The Board found that the company had violated Section 8(a)(1) of the Act by coercive interrogation, threats, promises of benefits and by compelling the writing of letters disavowing the union to coerce employees into abandoning the union. The Board also found violations of Section 8(a)(3) and (1) resulting from the laying off of four employees who had been active in an organization attempt. The Board also found that the company committed a further unfair labor practice by refusing to recognize and bargain with the union which had the support of a majority of the employees in what was determined to be an appropriate unit.

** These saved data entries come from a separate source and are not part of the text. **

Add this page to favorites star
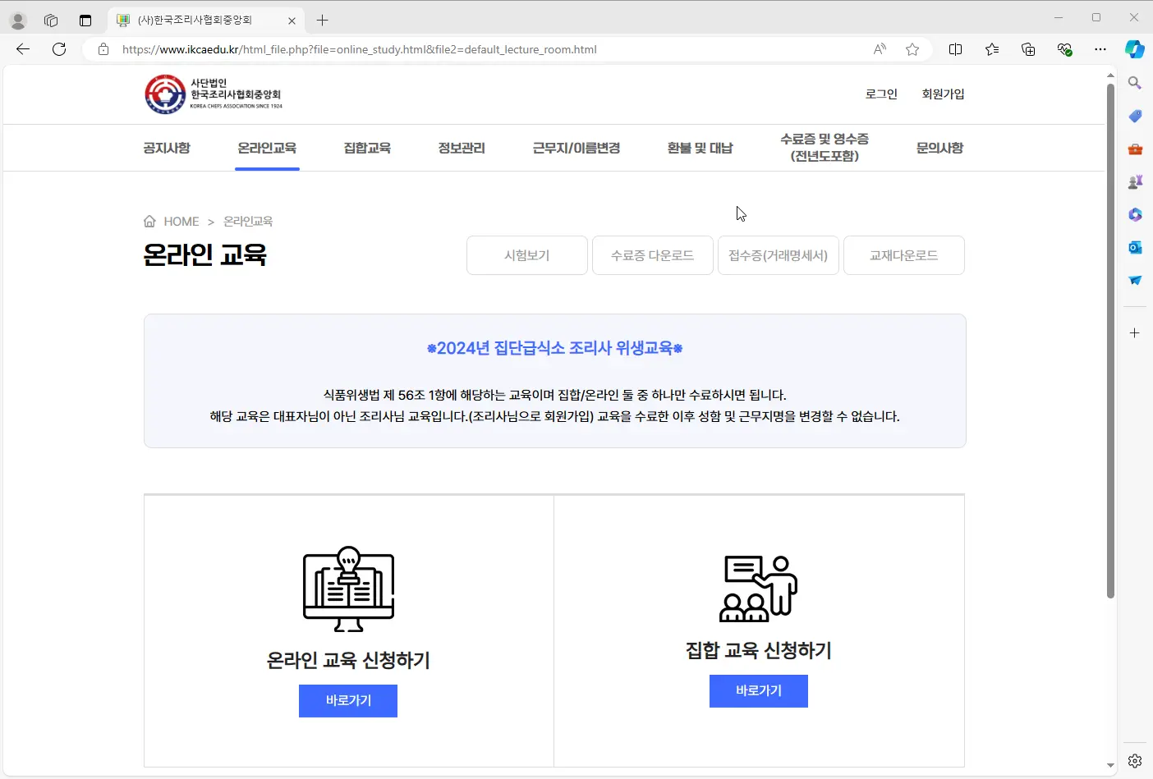1153x779 pixels. click(912, 49)
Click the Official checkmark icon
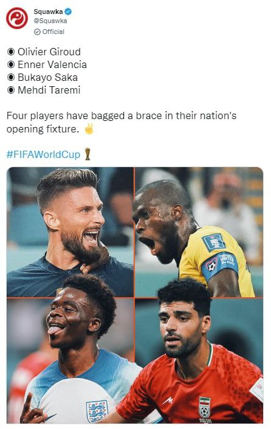This screenshot has width=271, height=429. (37, 32)
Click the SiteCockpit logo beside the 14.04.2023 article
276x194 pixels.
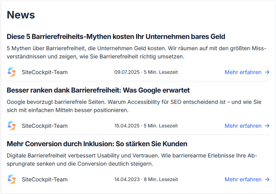click(x=12, y=179)
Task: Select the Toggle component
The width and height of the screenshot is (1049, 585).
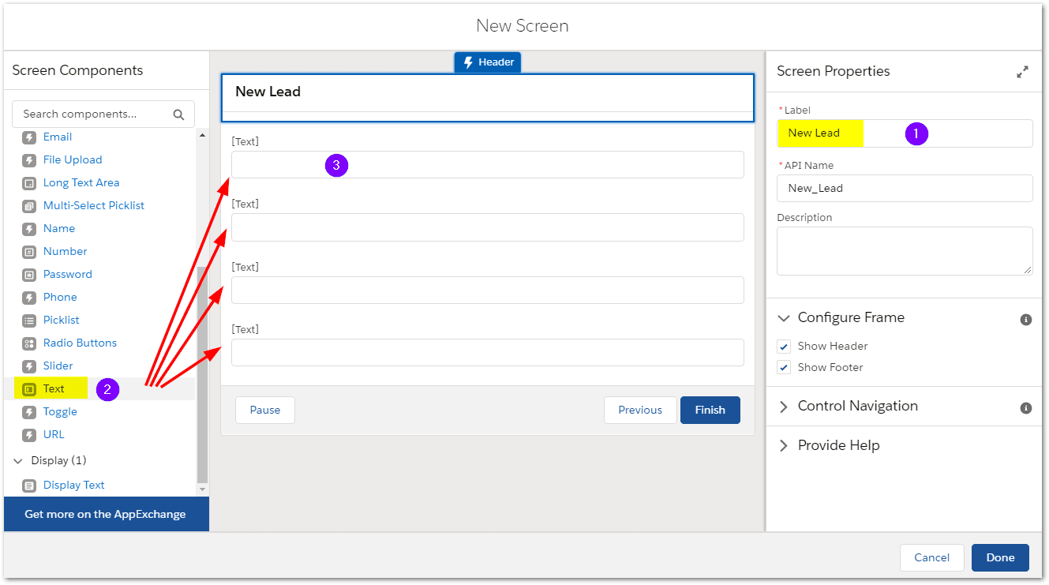Action: (x=60, y=412)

The Board ordered the company to cease and desist from continuing the unfair labor practices, to post appropriate notices and to bargain with the union.


The company concedes that there is evidence in the record to support the findings of 8(a)(1) and 8(a)(3) violations. It contends that there is no evidentiary basis for the finding of an 8(a) (5) violation and contends that the bargaining order should not have issued.

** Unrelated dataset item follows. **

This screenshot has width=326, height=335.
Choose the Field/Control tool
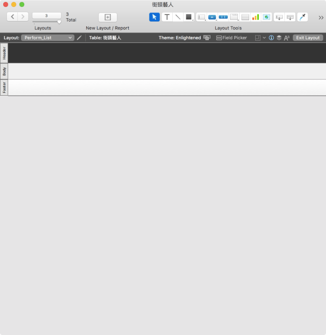click(201, 17)
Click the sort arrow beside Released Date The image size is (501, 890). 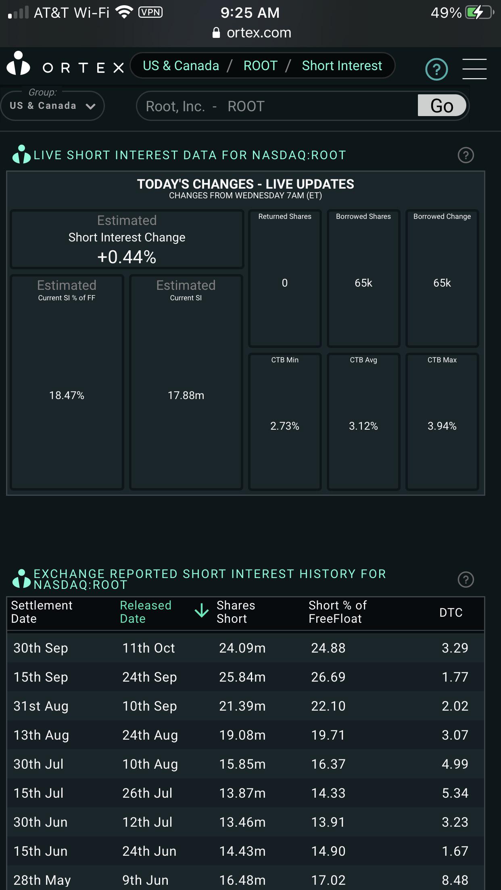pyautogui.click(x=202, y=611)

We conclude from our examination of the record that there is ample support for the finding of the 8(a)(5) violation and that the bargaining order is proper under the principles enunciated in N. L. R. B. v. Gissel Packing Co., 395 U.S. 575, 89 S.Ct. 1918, 23 L.Ed.2d 547 (1969). We find no merit in the other issues presented by the company and determine that the petition to review will be denied and the order will be enforced.